A1 and A2A receptor activation by endogenous adenosine is required for VIP enhancement of K+-evoked [3H]-GABA release from rat hippocampal nerve terminals

Vasoactive intestinal peptide (VIP) modulates GABA release from hippocampal nerve terminals and enhances hippocampal synaptic transmission through a pathway dependent on GABAergic transmission. Since VIP modulation of hippocampal synaptic transmission is dependent on the tonic actions of adenosine we investigated if endogenous adenosine could influence VIP enhancement of GABA release from isolated hippocampal nerve endings, and which adenosine receptors could be mediating this influence.
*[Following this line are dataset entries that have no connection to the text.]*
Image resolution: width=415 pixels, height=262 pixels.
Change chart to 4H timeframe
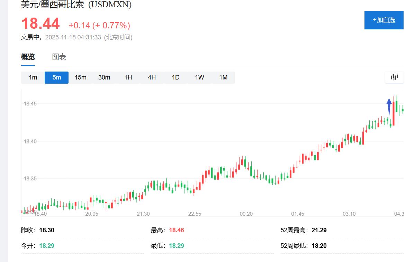(x=152, y=77)
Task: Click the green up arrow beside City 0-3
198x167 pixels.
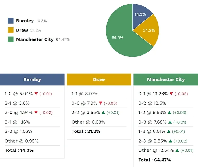Action: coord(169,122)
When extracellular endogenous adenosine was removed using adenosine deaminase (ADA, 1 U/ml), the enhancement (57.2 ± 3.7%) caused by VIP on GABA release was prevented. Blockade of adenosine A1 receptors with 1,3-dipropyl-8-cyclopentylxanthine (DPCPX, 10 nM) or of A2A receptors with ZM241385 (50 nM) abolished the effect of VIP. In the presence of ADA, selective A2A receptor-activation with CGS21680 (10 nM) readmitted most of the enhancement caused by VIP on GABA release (50.7 ± 5.3%). Also in the presence of ADA, A1 receptor activation with N6-cyclopentyladenosine (CPA, 50 nM) partially readmitted that effect of VIP (32.6 ± 3.8%). In conclusion, the enhancement of GABA release caused by VIP in hippocampal nerve terminals is dependent on the tonic actions of adenosine on both A1 and A2A receptors, and this action of adenosine is essential to VIP modulation of GABA release.